* [PROBLEM TO SOLVE]: What appears from the line containing "[Batman’da Silahlı kurşunlama" to the end of the listing below should be copied exactly, with no other lines.
★ ★ ★ ★ ★
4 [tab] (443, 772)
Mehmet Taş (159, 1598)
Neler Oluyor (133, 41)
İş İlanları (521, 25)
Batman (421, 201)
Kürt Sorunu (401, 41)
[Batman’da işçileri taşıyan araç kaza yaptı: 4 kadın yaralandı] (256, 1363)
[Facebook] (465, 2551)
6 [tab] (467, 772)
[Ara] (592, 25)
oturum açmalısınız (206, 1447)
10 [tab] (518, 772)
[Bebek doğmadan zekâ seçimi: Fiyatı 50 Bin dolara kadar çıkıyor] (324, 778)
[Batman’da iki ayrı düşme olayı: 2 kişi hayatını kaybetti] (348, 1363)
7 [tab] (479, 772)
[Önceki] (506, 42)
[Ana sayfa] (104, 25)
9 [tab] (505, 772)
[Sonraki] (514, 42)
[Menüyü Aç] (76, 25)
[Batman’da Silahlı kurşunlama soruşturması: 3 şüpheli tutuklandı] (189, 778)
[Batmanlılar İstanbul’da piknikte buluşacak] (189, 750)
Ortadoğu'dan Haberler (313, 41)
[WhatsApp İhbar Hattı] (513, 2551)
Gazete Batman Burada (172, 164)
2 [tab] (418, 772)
★ ★ ★ ★ ★
* [TASK SOLUTION]:
[Batman’da Silahlı kurşunlama soruşturması: 3 şüpheli tutuklandı] (189, 778)
[Batmanlılar İstanbul’da piknikte buluşacak] (189, 750)
Ortadoğu'dan Haberler (313, 41)
[WhatsApp İhbar Hattı] (513, 2551)
Gazete Batman Burada (172, 164)
2 [tab] (418, 772)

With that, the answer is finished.